■ **What is needed**
Check each line of the entries for "avatar" and report the ones that have it.

■ **Input data**
----------
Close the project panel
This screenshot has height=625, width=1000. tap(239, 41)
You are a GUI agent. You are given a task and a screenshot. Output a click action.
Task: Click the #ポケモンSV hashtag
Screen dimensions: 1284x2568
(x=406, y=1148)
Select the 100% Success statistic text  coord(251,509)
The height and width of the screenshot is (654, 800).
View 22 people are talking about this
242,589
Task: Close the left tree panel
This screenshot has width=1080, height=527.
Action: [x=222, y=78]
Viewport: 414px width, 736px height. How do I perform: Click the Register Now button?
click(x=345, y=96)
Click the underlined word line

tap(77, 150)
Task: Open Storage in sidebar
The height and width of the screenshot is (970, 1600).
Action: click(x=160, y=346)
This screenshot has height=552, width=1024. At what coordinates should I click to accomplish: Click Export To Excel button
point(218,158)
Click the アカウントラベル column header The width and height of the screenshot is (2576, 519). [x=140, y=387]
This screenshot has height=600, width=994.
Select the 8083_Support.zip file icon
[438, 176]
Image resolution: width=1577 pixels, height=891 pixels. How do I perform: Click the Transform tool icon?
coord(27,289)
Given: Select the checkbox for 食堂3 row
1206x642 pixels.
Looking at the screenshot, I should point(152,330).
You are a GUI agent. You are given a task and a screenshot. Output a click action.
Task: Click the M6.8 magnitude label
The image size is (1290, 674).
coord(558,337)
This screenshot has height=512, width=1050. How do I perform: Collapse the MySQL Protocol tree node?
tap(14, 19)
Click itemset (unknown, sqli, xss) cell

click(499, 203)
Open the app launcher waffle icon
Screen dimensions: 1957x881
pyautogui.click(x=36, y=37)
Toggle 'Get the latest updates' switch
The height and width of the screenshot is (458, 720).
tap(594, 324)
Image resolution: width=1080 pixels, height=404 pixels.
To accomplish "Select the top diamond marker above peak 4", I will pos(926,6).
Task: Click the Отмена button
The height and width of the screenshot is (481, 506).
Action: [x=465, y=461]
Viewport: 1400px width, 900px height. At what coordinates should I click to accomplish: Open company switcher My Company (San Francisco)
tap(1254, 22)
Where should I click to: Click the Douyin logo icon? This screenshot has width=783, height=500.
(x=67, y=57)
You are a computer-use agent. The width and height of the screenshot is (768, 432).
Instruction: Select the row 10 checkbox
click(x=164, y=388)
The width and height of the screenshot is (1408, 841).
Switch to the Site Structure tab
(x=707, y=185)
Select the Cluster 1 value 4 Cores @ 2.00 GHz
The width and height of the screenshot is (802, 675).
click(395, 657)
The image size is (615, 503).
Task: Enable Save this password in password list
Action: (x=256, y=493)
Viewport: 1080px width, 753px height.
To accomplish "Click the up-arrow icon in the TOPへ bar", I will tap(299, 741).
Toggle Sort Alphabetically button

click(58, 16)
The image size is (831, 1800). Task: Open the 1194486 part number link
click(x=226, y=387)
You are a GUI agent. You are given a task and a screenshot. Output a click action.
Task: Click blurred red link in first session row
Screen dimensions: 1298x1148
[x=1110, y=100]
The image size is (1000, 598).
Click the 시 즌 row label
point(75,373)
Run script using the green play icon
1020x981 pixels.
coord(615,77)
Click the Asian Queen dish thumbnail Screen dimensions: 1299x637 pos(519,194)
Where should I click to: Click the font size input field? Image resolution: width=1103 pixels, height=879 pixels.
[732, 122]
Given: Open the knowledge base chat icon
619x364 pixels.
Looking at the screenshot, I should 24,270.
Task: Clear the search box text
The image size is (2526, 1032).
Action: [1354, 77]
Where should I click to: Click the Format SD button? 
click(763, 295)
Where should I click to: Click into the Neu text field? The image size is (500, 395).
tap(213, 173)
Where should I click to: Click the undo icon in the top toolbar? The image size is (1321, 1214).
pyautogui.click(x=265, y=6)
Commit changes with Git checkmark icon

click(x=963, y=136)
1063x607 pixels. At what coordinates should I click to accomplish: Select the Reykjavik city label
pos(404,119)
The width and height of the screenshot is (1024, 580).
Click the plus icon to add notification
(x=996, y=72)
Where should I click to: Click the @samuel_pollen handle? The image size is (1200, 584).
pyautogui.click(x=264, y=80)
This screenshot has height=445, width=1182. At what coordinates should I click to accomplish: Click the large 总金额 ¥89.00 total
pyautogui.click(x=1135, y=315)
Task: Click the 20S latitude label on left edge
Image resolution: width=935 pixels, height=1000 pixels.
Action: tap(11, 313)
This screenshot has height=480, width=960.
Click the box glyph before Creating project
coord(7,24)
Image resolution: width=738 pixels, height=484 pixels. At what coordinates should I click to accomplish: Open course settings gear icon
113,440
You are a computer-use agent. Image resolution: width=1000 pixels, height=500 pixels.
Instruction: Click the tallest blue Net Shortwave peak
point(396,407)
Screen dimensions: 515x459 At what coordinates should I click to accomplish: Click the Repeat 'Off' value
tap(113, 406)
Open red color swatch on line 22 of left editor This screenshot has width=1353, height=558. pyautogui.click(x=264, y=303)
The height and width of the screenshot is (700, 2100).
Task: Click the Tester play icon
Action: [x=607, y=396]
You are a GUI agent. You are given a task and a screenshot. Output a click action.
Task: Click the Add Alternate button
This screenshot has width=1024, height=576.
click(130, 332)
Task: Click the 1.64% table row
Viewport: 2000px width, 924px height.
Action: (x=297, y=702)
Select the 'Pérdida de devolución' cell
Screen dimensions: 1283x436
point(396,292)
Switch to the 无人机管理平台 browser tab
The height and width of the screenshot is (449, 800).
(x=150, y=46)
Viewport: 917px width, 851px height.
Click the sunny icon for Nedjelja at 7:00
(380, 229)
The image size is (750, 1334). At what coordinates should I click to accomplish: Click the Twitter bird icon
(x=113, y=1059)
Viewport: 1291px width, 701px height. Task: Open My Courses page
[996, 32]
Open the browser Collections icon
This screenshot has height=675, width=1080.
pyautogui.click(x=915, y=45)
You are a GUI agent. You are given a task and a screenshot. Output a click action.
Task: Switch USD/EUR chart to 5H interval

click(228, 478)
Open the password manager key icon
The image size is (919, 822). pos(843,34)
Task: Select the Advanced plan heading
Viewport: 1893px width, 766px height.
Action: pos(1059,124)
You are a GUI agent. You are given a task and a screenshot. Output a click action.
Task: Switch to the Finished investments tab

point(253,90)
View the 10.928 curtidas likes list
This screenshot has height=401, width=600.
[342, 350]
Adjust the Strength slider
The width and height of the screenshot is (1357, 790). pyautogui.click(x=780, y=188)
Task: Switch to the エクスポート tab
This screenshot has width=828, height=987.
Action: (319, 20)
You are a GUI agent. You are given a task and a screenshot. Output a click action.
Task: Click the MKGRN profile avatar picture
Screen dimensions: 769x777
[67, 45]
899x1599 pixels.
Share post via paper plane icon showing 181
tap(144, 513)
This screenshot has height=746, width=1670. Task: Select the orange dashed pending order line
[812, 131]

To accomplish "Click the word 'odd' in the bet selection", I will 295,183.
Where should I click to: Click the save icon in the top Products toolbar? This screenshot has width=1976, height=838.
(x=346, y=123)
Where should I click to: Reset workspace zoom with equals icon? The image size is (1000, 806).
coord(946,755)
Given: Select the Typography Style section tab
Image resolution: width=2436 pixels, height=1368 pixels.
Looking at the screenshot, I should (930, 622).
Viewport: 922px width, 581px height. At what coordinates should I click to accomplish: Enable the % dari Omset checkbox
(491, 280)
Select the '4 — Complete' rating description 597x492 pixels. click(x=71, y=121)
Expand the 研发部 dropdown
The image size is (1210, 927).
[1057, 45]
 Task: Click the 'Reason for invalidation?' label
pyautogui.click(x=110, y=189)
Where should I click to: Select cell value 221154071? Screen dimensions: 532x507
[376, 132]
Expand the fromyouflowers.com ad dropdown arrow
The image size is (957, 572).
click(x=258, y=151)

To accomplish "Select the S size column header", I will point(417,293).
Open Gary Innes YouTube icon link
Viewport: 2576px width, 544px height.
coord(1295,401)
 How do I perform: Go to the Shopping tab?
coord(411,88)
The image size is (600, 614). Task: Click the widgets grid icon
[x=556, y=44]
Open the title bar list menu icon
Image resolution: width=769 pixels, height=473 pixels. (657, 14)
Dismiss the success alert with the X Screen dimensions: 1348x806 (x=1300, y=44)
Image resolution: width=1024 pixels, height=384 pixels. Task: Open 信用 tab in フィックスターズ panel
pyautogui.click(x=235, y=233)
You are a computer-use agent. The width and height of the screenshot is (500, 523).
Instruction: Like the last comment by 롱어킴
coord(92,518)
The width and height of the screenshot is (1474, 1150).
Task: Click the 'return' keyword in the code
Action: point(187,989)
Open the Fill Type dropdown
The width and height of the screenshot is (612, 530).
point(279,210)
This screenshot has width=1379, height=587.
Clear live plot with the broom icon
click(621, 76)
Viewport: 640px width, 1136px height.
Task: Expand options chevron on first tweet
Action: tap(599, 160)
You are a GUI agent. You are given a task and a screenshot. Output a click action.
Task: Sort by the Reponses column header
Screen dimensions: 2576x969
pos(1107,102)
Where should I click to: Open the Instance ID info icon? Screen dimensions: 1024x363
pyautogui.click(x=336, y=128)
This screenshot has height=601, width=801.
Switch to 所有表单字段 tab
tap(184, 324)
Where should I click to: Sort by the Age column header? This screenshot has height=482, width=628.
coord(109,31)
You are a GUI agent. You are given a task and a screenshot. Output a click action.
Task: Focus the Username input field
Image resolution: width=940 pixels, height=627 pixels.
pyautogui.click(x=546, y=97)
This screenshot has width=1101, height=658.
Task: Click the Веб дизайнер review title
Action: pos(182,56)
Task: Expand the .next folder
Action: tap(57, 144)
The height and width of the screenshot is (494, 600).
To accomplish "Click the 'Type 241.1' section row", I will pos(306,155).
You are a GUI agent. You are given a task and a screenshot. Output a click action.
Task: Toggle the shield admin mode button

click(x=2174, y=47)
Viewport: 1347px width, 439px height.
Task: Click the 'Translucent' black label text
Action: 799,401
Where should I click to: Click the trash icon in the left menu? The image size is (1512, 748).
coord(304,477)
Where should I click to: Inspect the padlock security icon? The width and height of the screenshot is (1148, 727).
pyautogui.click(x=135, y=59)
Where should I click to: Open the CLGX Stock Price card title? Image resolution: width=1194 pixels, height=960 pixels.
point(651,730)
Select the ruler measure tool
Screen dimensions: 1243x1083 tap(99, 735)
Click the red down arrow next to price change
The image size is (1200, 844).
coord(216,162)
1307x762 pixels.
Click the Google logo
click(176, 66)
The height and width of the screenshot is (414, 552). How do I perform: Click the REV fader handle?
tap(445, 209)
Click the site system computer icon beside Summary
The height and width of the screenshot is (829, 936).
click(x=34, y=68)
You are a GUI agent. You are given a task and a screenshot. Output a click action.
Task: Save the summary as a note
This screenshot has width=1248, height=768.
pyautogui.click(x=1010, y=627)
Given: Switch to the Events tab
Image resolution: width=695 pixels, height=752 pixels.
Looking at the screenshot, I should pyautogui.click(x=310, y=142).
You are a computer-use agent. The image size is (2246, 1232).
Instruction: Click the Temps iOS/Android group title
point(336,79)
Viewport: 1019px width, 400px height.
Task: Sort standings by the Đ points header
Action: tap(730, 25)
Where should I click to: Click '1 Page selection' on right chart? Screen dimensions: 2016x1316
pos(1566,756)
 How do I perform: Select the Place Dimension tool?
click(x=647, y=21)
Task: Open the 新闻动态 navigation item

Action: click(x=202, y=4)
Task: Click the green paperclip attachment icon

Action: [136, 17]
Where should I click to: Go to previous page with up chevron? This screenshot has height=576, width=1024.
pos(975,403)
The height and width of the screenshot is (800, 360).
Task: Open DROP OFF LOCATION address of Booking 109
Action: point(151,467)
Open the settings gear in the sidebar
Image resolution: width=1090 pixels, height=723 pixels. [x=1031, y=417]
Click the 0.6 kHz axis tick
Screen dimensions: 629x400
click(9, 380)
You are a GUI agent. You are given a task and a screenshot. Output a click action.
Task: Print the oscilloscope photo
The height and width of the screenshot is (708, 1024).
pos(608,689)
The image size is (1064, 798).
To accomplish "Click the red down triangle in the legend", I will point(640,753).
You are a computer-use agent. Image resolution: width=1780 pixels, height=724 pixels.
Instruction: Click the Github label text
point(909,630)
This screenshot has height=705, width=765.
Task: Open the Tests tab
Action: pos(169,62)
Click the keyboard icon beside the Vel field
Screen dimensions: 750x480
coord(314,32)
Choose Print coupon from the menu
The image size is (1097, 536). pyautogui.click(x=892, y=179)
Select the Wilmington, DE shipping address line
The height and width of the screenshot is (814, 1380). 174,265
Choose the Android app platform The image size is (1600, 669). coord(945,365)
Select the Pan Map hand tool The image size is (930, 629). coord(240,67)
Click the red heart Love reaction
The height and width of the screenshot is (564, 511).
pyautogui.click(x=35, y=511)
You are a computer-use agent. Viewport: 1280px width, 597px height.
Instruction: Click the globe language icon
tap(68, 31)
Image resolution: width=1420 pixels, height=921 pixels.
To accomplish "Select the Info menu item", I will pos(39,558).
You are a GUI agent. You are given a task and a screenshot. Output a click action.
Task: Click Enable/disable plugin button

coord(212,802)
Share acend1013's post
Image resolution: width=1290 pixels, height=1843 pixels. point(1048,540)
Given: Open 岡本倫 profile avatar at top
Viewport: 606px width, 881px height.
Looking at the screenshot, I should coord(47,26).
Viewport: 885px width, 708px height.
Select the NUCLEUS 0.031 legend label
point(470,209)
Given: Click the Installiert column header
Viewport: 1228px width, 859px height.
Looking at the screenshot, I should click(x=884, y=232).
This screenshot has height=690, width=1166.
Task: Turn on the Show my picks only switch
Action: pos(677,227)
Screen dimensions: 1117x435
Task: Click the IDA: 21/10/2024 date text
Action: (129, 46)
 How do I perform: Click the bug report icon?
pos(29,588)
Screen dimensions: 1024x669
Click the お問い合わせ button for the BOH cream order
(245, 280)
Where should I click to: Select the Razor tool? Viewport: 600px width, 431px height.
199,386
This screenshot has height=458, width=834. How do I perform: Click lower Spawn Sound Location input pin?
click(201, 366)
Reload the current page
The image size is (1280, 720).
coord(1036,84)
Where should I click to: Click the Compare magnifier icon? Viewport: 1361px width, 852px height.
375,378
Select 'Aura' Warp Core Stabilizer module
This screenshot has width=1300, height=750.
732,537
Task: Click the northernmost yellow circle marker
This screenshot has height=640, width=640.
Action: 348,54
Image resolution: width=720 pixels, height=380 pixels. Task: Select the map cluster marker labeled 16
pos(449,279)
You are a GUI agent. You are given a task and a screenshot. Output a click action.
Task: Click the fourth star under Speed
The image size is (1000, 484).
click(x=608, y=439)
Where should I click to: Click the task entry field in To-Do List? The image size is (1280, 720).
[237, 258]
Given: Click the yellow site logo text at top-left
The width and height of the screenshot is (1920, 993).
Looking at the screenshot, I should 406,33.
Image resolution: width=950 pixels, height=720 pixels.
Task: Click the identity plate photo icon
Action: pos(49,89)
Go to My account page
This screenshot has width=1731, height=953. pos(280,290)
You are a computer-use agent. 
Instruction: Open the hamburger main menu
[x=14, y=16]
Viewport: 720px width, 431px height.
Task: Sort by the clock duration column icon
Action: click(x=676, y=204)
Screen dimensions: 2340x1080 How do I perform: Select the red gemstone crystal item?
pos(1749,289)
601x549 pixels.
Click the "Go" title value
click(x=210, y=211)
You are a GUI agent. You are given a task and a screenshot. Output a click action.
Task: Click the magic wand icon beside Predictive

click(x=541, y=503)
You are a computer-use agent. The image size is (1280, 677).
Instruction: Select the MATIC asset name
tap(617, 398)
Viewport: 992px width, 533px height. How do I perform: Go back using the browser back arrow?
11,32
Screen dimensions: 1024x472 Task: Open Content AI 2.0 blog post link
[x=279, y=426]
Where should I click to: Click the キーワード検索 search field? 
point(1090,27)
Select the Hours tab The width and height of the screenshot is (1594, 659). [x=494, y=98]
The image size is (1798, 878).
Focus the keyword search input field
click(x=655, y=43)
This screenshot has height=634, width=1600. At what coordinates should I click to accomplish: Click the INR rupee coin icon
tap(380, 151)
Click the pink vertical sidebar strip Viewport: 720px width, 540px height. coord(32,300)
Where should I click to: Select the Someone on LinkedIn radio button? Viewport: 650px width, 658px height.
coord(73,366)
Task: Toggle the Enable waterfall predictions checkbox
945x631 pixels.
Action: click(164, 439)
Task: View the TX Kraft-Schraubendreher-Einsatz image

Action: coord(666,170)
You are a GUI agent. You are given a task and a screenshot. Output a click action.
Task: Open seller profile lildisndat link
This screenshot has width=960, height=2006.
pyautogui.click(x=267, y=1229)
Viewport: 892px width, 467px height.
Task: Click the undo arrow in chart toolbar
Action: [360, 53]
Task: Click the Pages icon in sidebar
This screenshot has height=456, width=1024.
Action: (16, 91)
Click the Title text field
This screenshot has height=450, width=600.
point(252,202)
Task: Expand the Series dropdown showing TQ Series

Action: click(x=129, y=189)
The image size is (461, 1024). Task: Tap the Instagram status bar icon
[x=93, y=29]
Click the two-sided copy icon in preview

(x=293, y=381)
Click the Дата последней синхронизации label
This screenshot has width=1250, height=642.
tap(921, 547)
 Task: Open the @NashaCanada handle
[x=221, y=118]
----------
■ **Answer space**
Task: Click the MKGRN profile avatar picture
Given: Open 岡本倫 profile avatar at top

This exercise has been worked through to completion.